In the UK policy tightened in the late 1970s, and output fell 1979:2 to 1981:3. But unlike the Fed, the Tory controlled Bank of England did not respond with easier policy, meaning that short-term interest rates rose during the recession. The Bank of England said this was due to the priority to conquer inflation. Unemployment was 6.8% in 1980, rose to 10.7% in 1982, and with policy remaining tight, it was still 10.4% in 1987.

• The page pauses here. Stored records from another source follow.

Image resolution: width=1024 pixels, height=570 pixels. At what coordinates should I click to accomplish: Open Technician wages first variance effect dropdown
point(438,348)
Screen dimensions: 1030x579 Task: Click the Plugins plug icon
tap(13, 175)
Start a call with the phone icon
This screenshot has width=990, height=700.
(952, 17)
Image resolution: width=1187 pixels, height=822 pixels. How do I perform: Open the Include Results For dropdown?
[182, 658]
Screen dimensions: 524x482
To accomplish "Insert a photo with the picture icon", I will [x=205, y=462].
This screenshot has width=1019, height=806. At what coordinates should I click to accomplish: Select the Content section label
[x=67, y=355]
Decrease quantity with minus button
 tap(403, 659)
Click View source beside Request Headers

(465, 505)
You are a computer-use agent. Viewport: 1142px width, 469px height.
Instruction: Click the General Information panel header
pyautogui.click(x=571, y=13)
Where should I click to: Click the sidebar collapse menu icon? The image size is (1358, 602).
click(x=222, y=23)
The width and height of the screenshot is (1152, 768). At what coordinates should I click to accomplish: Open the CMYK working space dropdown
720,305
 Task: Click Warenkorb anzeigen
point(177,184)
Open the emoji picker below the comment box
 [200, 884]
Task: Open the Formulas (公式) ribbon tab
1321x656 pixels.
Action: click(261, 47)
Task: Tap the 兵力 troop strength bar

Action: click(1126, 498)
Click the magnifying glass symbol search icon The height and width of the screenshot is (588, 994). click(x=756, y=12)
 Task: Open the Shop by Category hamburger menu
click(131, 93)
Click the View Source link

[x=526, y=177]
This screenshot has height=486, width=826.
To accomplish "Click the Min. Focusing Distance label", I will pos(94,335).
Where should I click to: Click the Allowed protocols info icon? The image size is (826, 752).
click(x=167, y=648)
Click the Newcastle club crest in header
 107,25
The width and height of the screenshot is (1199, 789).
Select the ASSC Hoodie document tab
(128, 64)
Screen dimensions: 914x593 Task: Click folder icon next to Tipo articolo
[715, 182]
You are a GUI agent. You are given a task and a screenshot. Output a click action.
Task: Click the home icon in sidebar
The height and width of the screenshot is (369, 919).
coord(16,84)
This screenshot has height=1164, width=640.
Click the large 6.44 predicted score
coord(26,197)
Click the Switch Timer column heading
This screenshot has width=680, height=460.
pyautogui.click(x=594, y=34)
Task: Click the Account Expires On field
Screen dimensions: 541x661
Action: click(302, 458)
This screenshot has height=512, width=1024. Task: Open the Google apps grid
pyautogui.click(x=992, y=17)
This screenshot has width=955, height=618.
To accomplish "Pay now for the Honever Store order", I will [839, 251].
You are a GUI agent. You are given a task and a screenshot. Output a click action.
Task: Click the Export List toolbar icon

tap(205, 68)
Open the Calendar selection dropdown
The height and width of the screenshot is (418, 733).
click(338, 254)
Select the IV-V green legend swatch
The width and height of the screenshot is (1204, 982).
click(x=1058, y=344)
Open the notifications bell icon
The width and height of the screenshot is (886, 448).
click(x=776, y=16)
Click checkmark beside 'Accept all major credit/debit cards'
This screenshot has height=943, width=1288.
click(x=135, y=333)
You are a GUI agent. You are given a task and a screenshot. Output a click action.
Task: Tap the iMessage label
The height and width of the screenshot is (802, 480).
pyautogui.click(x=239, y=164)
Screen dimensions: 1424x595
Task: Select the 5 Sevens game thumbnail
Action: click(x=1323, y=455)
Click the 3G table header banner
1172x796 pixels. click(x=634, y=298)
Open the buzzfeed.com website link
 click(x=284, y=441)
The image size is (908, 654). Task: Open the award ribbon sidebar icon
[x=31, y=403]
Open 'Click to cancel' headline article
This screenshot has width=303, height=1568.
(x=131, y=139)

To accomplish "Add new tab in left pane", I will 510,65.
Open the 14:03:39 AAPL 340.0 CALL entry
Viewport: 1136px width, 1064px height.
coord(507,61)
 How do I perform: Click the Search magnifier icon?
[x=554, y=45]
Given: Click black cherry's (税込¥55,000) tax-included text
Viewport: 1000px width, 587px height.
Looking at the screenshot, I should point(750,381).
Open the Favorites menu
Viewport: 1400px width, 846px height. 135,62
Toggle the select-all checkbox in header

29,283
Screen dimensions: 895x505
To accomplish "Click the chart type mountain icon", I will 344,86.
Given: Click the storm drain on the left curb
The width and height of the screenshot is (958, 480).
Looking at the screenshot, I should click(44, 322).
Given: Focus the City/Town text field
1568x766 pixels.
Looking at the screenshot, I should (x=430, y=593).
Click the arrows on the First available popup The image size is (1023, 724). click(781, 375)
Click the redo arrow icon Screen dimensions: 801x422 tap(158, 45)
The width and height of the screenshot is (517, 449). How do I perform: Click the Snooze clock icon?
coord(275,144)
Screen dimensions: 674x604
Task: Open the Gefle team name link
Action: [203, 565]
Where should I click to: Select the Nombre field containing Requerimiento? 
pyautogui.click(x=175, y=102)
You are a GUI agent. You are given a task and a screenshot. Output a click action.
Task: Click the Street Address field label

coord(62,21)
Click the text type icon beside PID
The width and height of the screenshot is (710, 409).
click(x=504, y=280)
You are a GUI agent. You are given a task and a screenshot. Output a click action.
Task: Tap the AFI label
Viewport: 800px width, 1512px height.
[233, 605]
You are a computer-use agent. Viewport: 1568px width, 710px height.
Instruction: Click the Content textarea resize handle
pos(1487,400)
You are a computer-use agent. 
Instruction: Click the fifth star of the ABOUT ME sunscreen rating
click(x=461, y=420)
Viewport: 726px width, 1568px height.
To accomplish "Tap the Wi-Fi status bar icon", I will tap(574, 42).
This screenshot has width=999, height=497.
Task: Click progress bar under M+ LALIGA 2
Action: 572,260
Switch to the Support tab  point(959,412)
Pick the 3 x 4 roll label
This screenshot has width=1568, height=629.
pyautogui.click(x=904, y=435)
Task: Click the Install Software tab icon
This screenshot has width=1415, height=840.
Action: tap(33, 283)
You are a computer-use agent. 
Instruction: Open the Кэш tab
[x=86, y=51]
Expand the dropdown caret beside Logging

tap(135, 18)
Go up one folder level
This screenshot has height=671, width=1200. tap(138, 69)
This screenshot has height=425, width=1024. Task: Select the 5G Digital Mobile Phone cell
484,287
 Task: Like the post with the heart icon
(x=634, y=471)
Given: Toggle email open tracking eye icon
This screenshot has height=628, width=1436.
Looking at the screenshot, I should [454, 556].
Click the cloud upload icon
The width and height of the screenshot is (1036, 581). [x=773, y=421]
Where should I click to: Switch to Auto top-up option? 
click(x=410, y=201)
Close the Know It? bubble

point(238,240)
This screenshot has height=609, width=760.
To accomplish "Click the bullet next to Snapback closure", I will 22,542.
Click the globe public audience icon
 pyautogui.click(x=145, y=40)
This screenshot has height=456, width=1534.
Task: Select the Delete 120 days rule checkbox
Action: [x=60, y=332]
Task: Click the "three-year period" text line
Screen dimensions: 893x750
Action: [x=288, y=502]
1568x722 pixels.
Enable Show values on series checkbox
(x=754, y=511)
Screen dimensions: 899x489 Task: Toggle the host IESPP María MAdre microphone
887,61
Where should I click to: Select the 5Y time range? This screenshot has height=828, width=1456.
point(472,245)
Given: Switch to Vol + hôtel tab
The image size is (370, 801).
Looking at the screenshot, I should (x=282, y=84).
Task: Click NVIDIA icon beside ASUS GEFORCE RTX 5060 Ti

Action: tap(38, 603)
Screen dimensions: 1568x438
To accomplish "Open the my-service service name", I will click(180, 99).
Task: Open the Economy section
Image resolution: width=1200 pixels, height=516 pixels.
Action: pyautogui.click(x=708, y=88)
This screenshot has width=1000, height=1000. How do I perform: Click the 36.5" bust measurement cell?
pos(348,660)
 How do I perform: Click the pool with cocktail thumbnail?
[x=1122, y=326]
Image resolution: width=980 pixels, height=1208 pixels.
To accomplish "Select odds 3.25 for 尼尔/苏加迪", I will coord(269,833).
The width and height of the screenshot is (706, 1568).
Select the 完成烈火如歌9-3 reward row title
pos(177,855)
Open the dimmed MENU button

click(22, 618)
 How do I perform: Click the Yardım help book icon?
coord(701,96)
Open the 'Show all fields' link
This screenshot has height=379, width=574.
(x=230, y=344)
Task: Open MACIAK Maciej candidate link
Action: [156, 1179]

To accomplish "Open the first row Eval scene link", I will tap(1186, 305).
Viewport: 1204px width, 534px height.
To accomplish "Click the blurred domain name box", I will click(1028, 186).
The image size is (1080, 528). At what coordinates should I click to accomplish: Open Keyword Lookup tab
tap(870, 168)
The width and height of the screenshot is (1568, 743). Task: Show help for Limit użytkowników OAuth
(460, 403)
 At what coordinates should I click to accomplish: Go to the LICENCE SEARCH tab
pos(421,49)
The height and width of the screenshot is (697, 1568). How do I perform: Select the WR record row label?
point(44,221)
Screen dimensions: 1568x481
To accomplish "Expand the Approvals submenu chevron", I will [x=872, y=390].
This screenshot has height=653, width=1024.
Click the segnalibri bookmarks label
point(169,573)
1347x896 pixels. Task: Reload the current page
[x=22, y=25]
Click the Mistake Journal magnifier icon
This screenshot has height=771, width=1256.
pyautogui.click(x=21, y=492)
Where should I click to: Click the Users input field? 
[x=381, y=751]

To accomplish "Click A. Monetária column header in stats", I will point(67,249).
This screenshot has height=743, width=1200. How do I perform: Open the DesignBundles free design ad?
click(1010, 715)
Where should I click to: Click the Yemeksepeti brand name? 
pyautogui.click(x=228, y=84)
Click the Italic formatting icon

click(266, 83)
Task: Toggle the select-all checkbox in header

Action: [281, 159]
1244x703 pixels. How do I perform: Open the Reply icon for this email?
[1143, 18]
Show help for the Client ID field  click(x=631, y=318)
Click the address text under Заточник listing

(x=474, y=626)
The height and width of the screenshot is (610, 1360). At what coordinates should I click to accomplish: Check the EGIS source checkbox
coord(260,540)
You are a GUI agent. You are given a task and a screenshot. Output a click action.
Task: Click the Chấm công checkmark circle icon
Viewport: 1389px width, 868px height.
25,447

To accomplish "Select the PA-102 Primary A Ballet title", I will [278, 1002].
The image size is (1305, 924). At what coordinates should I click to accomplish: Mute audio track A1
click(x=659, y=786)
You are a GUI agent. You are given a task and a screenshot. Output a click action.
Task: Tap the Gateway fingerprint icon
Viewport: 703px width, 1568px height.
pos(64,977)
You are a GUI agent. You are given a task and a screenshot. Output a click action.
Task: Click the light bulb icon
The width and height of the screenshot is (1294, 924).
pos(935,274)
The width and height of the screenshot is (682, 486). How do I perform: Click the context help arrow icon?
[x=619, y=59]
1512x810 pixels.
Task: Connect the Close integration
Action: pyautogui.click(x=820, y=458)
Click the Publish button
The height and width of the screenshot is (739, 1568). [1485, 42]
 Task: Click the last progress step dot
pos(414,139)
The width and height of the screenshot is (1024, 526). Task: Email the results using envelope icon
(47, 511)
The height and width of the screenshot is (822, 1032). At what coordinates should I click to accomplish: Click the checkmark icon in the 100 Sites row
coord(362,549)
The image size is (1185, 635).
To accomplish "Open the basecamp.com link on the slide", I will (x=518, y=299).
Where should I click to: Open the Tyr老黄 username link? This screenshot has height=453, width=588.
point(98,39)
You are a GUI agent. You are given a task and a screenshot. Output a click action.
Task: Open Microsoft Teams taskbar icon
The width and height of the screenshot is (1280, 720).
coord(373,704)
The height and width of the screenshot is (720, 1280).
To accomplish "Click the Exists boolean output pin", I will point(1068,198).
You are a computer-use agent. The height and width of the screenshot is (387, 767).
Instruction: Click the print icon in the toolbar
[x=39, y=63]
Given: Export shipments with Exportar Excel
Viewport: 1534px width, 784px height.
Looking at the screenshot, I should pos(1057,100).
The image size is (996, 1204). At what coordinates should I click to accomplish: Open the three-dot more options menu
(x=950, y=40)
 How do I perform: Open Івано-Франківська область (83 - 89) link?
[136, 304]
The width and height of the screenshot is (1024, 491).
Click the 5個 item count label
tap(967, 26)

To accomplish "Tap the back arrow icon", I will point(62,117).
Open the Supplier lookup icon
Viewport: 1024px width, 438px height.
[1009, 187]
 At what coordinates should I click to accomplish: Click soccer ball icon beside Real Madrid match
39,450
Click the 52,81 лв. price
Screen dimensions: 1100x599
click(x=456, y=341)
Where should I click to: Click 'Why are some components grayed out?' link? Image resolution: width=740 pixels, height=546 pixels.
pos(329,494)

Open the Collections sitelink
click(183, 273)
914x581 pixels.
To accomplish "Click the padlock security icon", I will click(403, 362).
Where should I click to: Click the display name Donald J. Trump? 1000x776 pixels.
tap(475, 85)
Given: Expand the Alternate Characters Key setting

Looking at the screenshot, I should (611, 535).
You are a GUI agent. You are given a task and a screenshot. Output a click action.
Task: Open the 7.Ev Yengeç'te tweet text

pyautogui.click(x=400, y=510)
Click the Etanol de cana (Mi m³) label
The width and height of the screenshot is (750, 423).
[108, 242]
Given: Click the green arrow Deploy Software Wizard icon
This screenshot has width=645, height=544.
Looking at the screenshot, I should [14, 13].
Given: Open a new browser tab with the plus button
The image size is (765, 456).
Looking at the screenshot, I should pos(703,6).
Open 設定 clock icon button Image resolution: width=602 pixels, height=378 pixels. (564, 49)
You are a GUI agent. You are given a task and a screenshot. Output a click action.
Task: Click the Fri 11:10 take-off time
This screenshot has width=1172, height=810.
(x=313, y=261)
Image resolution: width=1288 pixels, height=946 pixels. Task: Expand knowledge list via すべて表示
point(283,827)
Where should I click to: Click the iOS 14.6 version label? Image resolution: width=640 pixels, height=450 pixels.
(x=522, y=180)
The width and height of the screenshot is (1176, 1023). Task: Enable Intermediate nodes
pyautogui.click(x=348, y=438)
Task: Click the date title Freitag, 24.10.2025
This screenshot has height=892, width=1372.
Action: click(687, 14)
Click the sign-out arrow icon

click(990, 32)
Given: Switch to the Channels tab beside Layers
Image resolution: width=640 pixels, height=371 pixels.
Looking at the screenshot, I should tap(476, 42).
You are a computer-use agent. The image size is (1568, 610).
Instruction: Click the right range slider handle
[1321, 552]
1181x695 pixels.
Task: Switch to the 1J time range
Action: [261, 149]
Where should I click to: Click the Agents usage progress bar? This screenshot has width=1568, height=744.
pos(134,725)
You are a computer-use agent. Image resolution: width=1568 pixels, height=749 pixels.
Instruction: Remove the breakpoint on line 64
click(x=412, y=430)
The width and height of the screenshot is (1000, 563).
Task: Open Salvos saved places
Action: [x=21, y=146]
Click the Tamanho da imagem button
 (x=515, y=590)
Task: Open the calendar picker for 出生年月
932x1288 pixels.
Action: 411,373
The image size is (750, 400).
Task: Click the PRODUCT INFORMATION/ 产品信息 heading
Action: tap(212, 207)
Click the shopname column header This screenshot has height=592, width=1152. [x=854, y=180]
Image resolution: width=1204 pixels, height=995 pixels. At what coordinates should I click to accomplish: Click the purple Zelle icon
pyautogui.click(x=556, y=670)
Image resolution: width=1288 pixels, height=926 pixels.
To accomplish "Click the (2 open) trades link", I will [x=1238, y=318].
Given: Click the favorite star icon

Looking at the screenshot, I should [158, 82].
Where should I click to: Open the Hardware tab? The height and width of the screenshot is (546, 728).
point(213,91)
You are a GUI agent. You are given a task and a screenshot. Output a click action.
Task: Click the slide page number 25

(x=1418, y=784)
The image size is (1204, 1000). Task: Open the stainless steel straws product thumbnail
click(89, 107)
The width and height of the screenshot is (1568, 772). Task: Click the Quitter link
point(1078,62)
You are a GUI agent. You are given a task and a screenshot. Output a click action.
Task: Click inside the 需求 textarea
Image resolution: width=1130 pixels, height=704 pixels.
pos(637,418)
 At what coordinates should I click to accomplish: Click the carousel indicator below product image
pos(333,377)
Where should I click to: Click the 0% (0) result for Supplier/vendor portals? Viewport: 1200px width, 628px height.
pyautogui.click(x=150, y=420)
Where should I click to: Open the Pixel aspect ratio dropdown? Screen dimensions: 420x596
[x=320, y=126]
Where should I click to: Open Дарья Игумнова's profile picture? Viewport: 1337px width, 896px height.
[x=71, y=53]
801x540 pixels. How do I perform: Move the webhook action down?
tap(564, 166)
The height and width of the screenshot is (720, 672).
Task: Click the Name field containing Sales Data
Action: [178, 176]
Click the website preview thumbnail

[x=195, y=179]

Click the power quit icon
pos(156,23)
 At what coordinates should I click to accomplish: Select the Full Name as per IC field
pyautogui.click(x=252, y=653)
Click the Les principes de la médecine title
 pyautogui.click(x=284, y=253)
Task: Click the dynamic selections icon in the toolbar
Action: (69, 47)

Hysteresis exists because of the long-term unemployed. While a high level of short-term unemployment puts downward pressure on wage inflation, a high level of long-term unemployment does not. A decrease in aggregate demand initially causes a rise in short-term unemployment, but this turns into long-term unemployment if the slump continues. The initial short-term unemployment causes inflation to fall, but then inflation stabilises, and at that point the NAIRU is higher because of the pool of long-term unemployed. This fits well with the above comparison between the Volcker and Thatcher disinflations. The Thatcher contraction triggered hysteresis by creating the pool of long-term unemployed, whereas the Volcker disinflation led to a temporary rise in the short-term unemployed. And a long duration of unemployment benefits allows the long-term unemployed to become detached from the labour market indefinitely. So long-term unemployment has smaller effects on inflation. More research is needed to see whether NAIRU increases in episodes such as the Thatcher disinflation are tied to shifts from short-term to long-term unemployment.
It is possible to think of central banks facing high unemployment could increase demand, accepting the rise in inflation to reduce the NAIRU. Then they should tighten policy to reduce inflation, but reverse the tightening quickly before a temporary rise in short-term unemployment can push the NAIRU back up. But we would need greater understanding of hysteresis to give this advice.
Many economists think that the 1960s and 1970s have proved that it is dangerous to target employment levels rather than inflation, and hysteresis factors seem like a backward-looking step. But hysteresis clearly exists.